Day 1 at 14:45 - Whilst Sheffield Hallam is a teaching-led institution, it is actively research-engaged and around 28% of staff undertake research. The majority of its research funding comes from commercial, public and third sector contracts, and European awards, rather than research councils. The University is however strongly committed to producing excellent research and believes in investing in developing a capable, confident, recognised and valued community of researchers. Unlike many other institutions, Sheffield Hallam has been largely unaffected by the Roberts' funding curve. Investment in researcher development over the last decade has therefore been incremental and sustainable. The institution's researcher development drivers are internal - its commitment to increasing the quality and quantity of research outputs and to facilitating career satisfaction of researchers for reasons of retention and recruitment. Strand - All Researchers (practice).
Day Day 1
Session A
Start time 14:45
Strand All Researchers (practice)
Code A4
Presenters Dr Keith Fildes - Researcher Development Adviser, Sheffield Hallam University

The workshop covered:

Building institutional capacity for researchers' professional development to maintain research excellence; sustainable practice to support researcher skills, professional and career development.

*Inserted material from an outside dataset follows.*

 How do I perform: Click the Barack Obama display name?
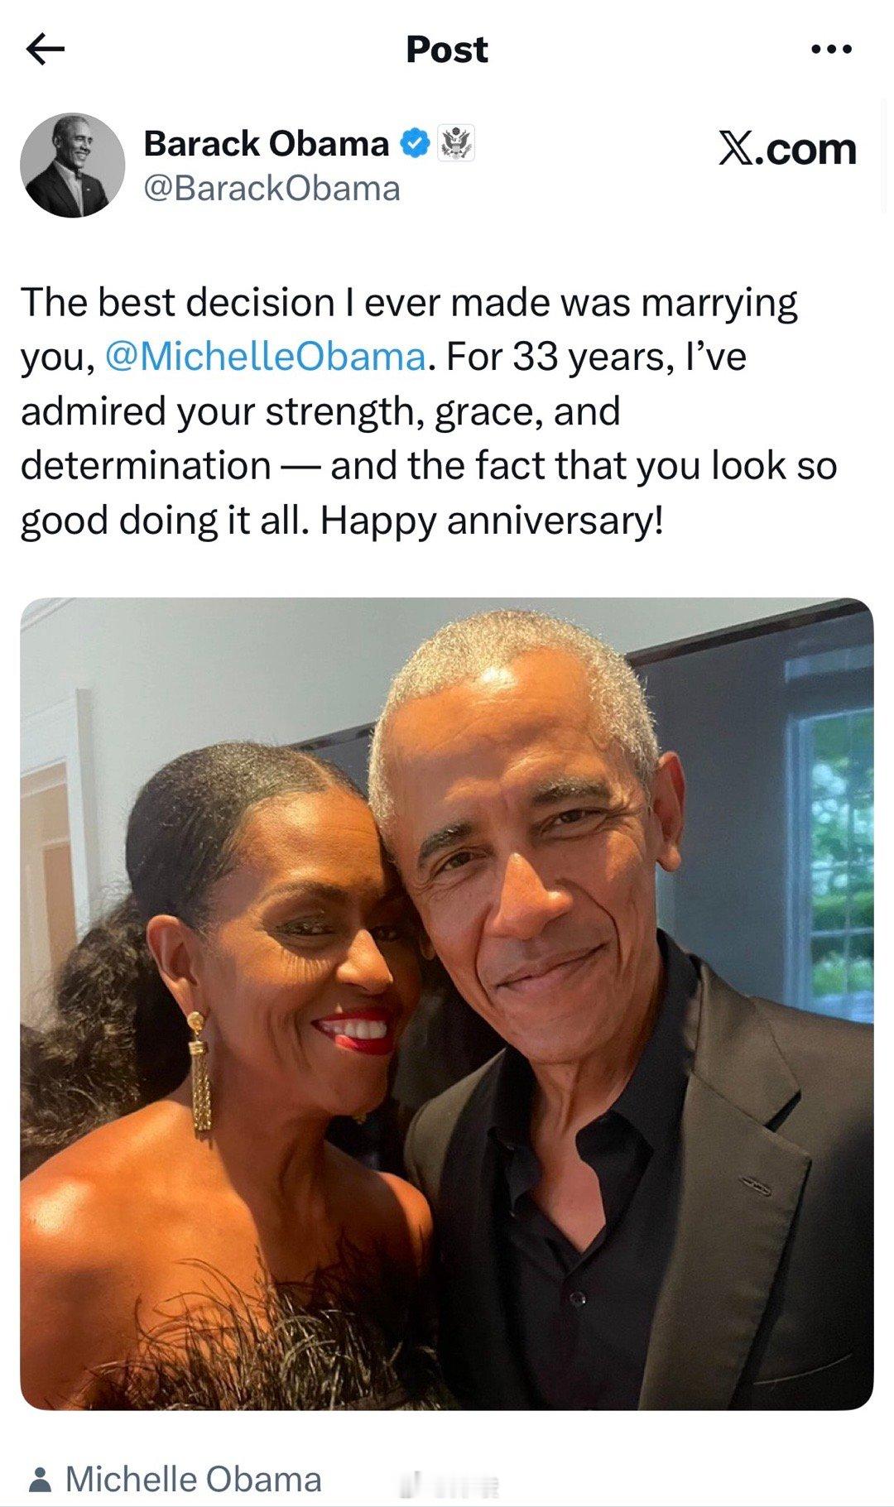267,144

  • commercial pressures on researchers (income over outputs)
  • lack of internal recognition/prestige and less clear progression pathways
  • a 'brain drain' to teaching-only roles.


  • high level of career satisfaction
  • engaged, capable and agile researchers
  • professionalised PGRs.


  • a needs-based and individually-tailored researcher development programme
  • integration with learning and teaching CPD provision
  • building a research community.

Workshop outcomes:


  • developed a greater awareness of the challenges facing both researchers and developers in teaching-led institutions
  • explored creative approaches to developing researchers in less traditional environments.


Information, practice sharing and whole-group conversation. Participants were encouraged to bring examples from their own institution to the discussion.